#### Requirements:
Turn only the data lines from the line that has "Click the Comments label" through the line that has "This screenshot has width=1099, height=945." into a JSON list of strings, one string per line, with blank lines dropped. Leave the pictures out of the answer.

#### Data shown:
■ ■ ■ ■ ■

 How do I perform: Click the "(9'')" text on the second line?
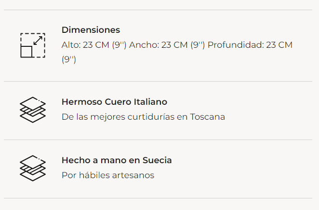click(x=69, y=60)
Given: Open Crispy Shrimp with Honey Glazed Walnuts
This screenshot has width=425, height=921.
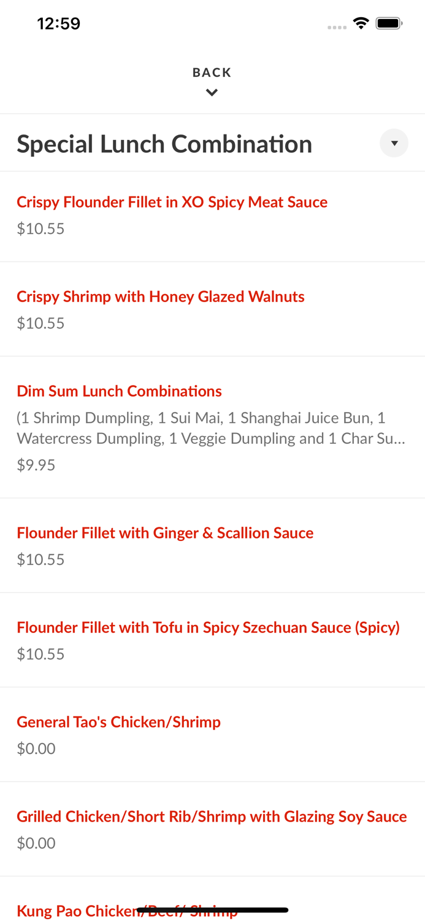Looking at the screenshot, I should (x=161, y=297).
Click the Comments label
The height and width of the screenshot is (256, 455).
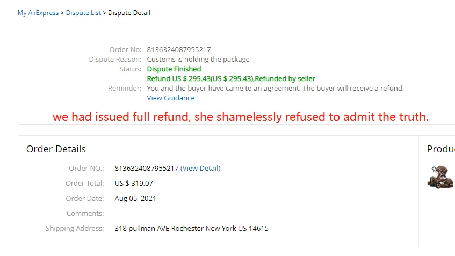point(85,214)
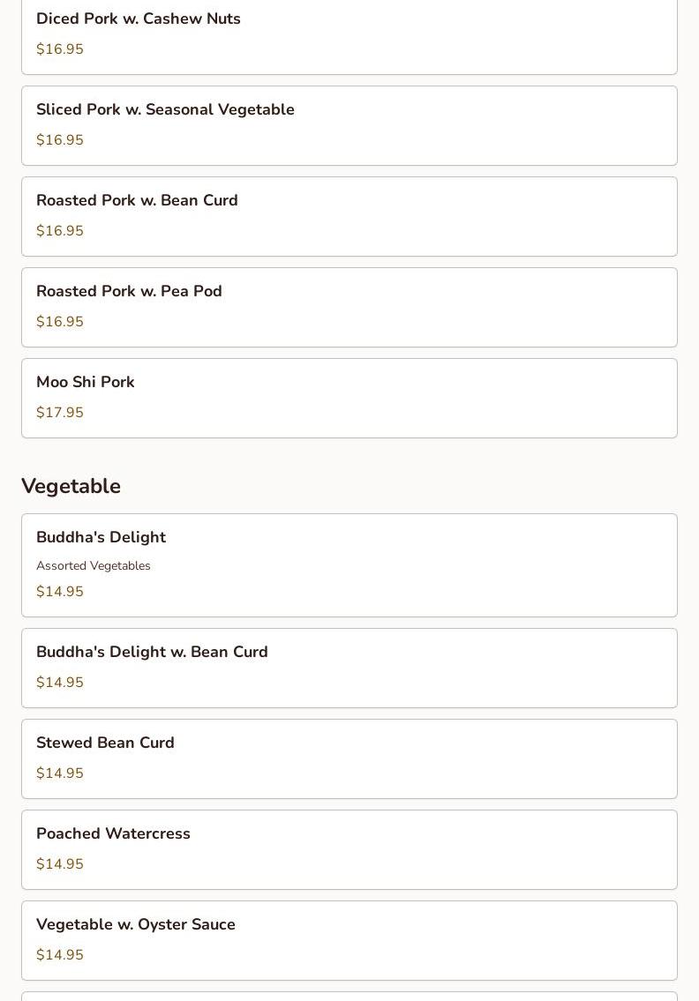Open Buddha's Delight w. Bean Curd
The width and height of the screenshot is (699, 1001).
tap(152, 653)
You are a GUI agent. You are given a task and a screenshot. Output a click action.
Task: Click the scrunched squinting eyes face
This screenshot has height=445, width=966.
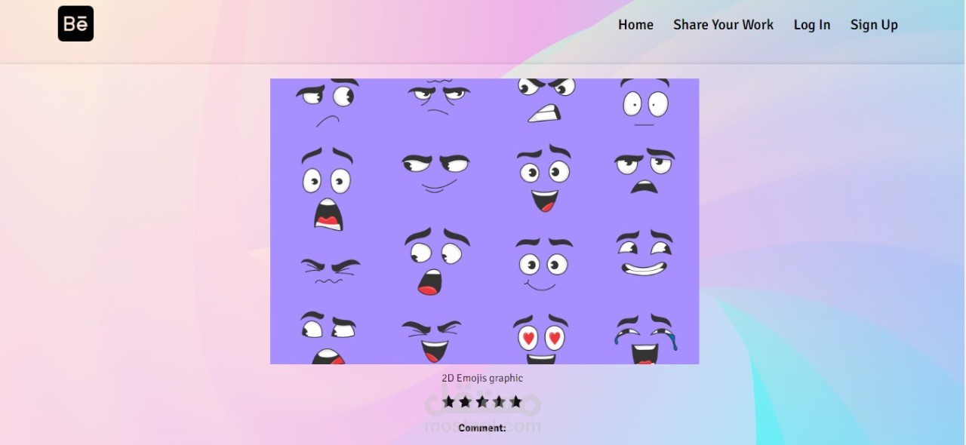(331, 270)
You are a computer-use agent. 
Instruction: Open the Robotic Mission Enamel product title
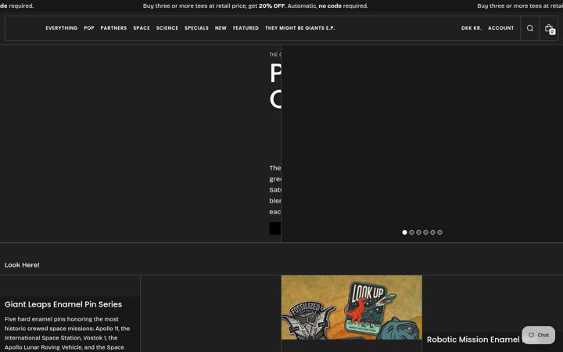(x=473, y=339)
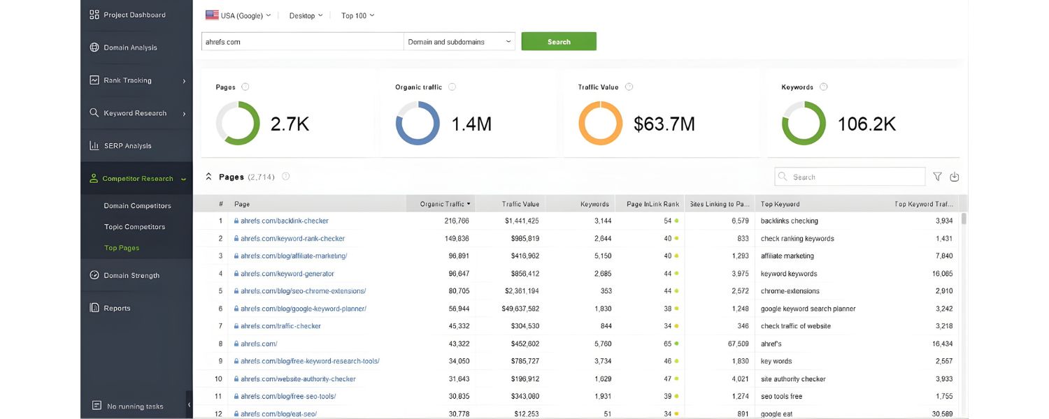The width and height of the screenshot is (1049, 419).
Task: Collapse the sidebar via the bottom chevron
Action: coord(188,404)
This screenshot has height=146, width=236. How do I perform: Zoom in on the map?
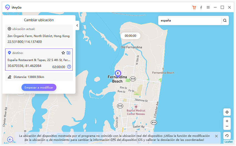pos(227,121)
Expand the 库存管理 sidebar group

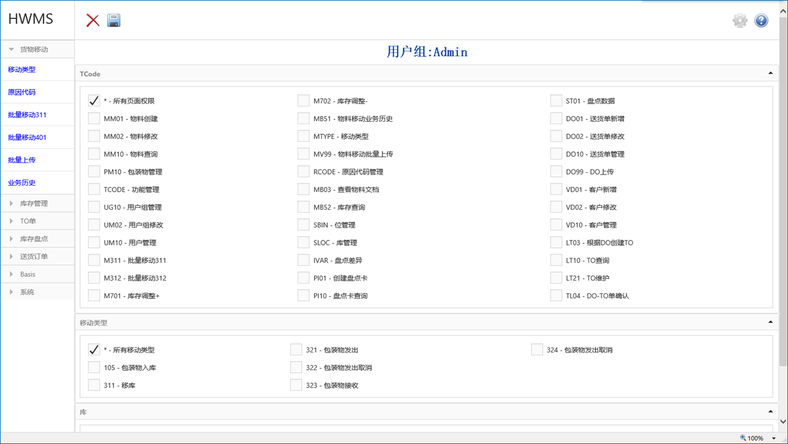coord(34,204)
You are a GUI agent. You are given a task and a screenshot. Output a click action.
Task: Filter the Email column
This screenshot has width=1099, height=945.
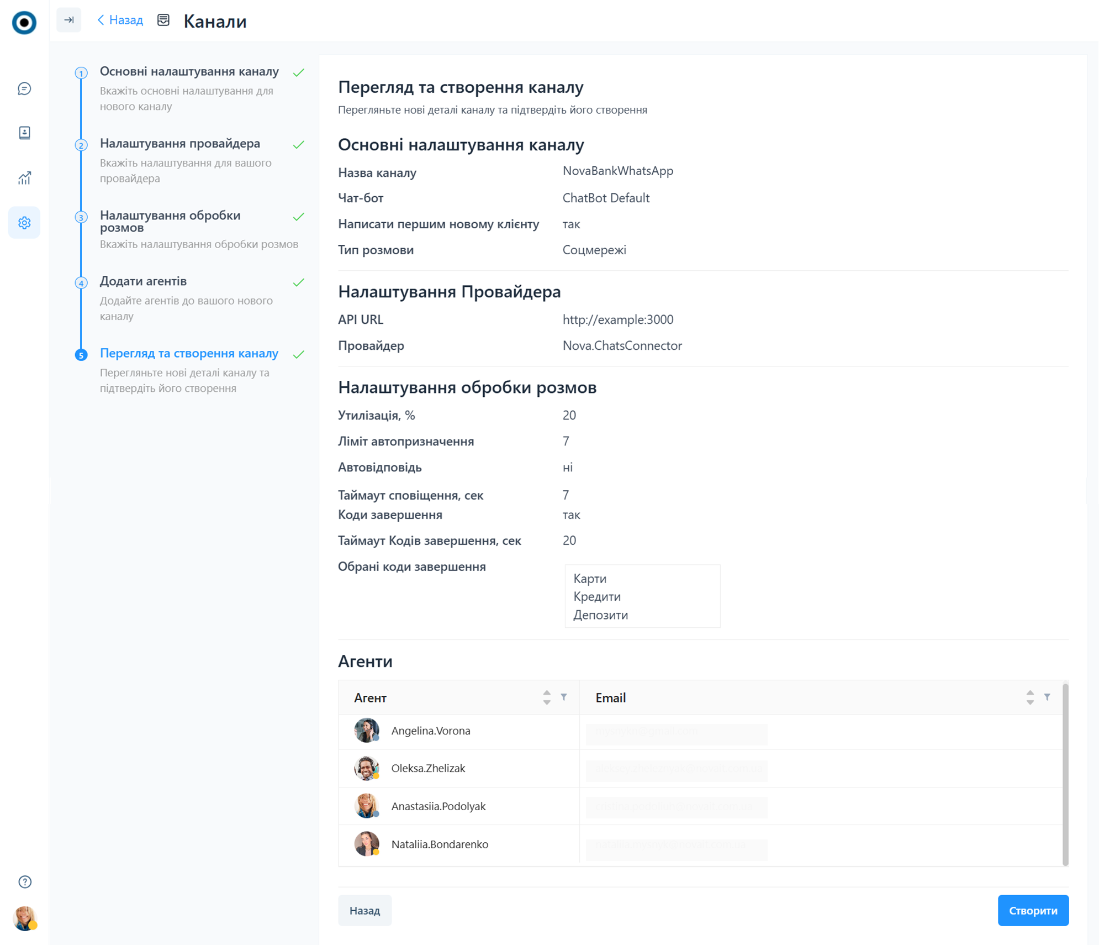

■ ■ ■ ■ ■

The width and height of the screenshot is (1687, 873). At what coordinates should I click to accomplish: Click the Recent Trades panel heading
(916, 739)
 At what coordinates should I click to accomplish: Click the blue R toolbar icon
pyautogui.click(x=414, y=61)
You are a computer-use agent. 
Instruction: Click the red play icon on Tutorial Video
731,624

■ ■ ■ ■ ■

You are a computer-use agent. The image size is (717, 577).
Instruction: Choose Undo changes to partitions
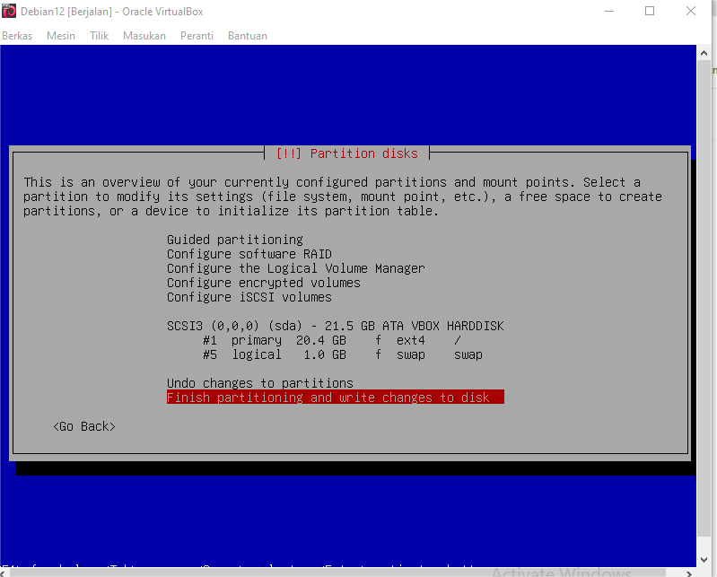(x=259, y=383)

■ ■ ■ ■ ■

#### Completed task:
[
  "Click the Comments label",
  "The height and width of the screenshot is (256, 455).",
  "point(85,214)",
  "Open Buddha's Delight w. Bean Curd",
  "The width and height of the screenshot is (699, 1001).",
  "tap(152, 653)",
  "You are a GUI agent. You are given a task and a screenshot. Output a click action.",
  "Task: Click the scrunched squinting eyes face",
  "This screenshot has height=445, width=966.",
  "(331, 270)",
  "You are a computer-use agent. ",
  "Instruction: Open the Robotic Mission Enamel product title",
  "(x=473, y=339)",
  "The width and height of the screenshot is (1049, 419).",
  "Task: Collapse the sidebar via the bottom chevron",
  "Action: coord(188,404)",
  "This screenshot has height=146, width=236. How do I perform: Zoom in on the map?",
  "pos(227,121)",
  "Expand the 库存管理 sidebar group",
  "coord(34,204)",
  "You are a GUI agent. You are given a task and a screenshot. Output a click action.",
  "Task: Filter the Email column",
  "This screenshot has width=1099, height=945."
]